Dr Tatiana's Sex Advice to All Creation by Olivia Judson
Author:Olivia Judson [Judson, Olivia]
Language: eng
Format: epub
Tags: Divulgación, Ciencias naturales
Publisher: ePubLibre
Published: 2002-01-01T05:00:00+00:00
Bad news: you’re finished. All you can do is stagger about on your eight stumpy legs in the hopes of finding a stray sister so you can mate once more before you die.

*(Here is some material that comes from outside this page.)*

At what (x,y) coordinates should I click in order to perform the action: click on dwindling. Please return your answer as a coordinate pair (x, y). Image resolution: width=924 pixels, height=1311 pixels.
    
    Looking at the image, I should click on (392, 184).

Life’s not fair. Not only have you had your day, but you’re not even really the scourge of the lesser mealworm beetle. That’s your sisters. You’re just an accessory to their crimes. Let me explain. The girls in your family suck eggs—the eggs of the lesser mealworm beetle, to be precise. When a mite sucks an egg, her belly swells up to twenty times its usual size and she becomes a huge balloon with a tiny head and legs—the mite version of a caricature of a grotesquely fat man. Her children—as many as fifty—develop and copulate inside her, then she bursts. The newly emerged female mites seek out any lesser mealworm beetles who have succeeded in hatching and stow away on the beetles’ undersides like so many tiny scabs. The female beetle unwittingly carries this deadly cargo with her when she goes to lay her eggs. (Can female mites distinguish between male and female beetles? I would guess they can, but nobody knows.) Meanwhile, you male mites rarely manage to leave your mother’s body—and die almost before you’ve lived.

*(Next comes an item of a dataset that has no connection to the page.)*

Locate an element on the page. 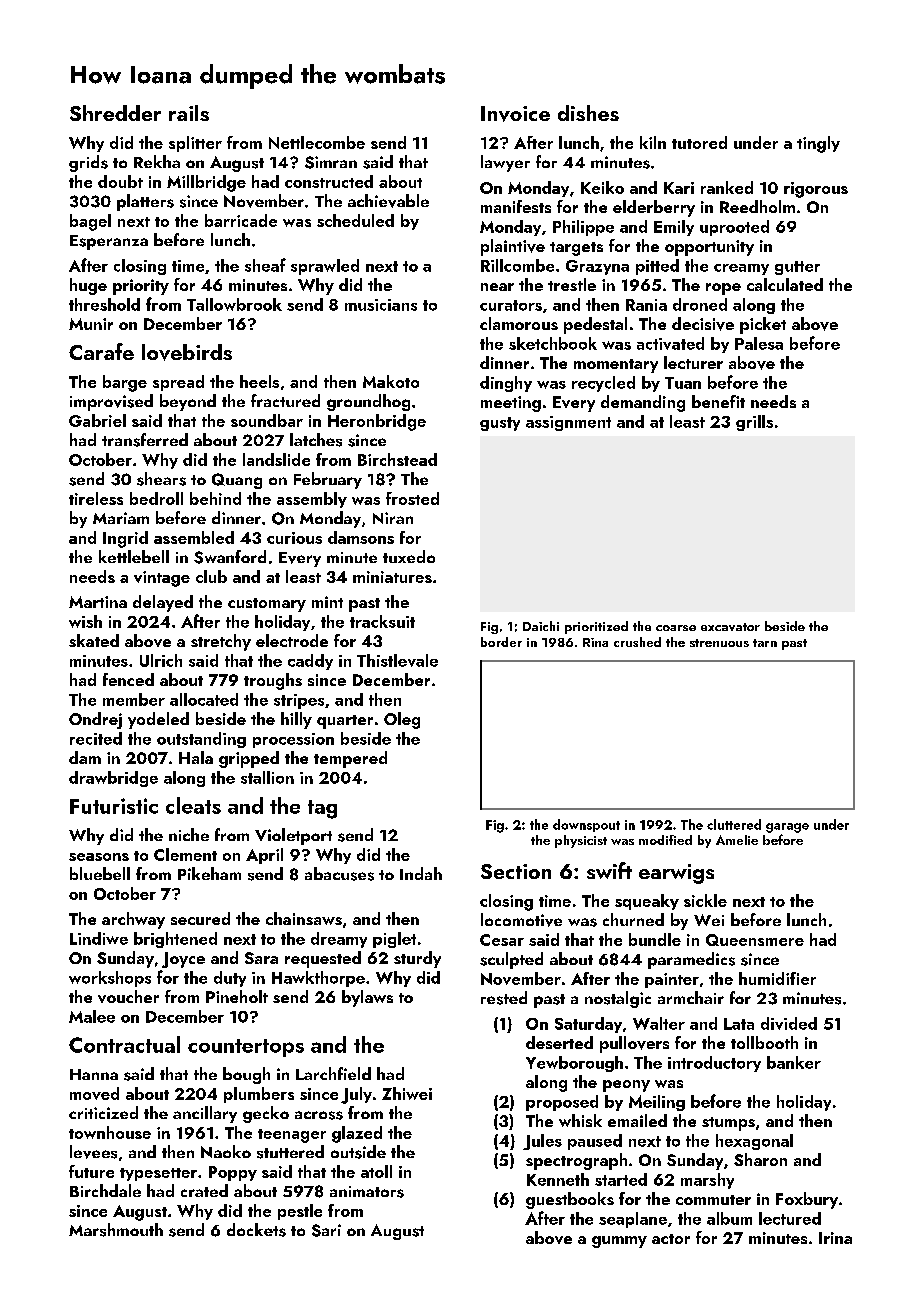  Marshmouth is located at coordinates (116, 1230).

Will you go to hell for having screwed your sisters? Don’t worry about that. Whether or not hell exists, incest is not intrinsically bad. If you could flick through Who’s Who in Nature, you’d find a multitude of organisms who, like you, habitually practice close incest without ill effect. True, it’s not advisable for everyone: among humans, for example, the children of brother-sister or father-daughter matings are likely to be sickly or deformed. But this is not divine retribution for monstrous sin. It’s a simple consequence of genetics.
Problems with incest are due to recessive genes. What’s a recessive gene? Elementary, dear mite. Humans and most other sexually reproducing organisms are “diploid”: they receive two copies of each gene, one from their mother and one from their father. If the two copies are different, how they interact to influence a trait, such as eye color, varies—but the outcome can be simple, with one copy overriding the other. The overriding copy is known as dominant, the overridden copy as recessive. Thus, the effects of a recessive gene don’t show unless an individual has inherited two copies of it. Such an inheritance can be deadly. Recessive genes are more likely not to work properly, so a double whack can be disastrous, resulting in immediate death or debilitating disease.

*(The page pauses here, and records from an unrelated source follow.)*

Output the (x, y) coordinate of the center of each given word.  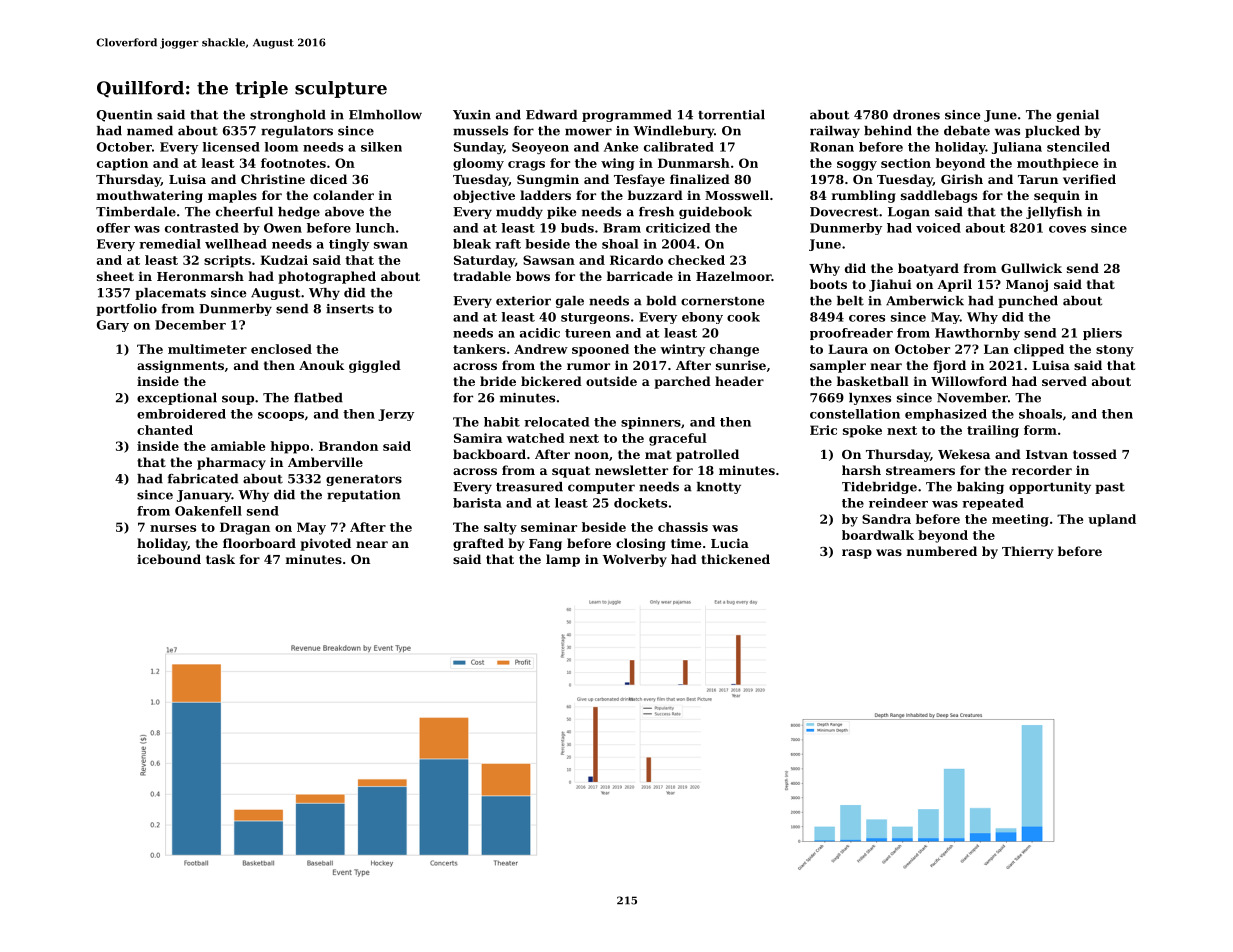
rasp (857, 554)
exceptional (177, 399)
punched (1028, 302)
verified (1089, 179)
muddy (519, 213)
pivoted (325, 544)
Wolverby (635, 560)
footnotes (293, 163)
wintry (682, 350)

When a recessive gene is rare, however, it can persist unseen because most of the individuals who harbor it will have only one copy. Herein lies the danger of incest. Because family members are genetically more similar to one another than they are to strangers, sex in the family raises the odds of uniting two copies of a harmful recessive gene. The closer the kinship of the lovers, the more genes they will have in common—and the greater the risk that harmful recessives will be expressed in their children.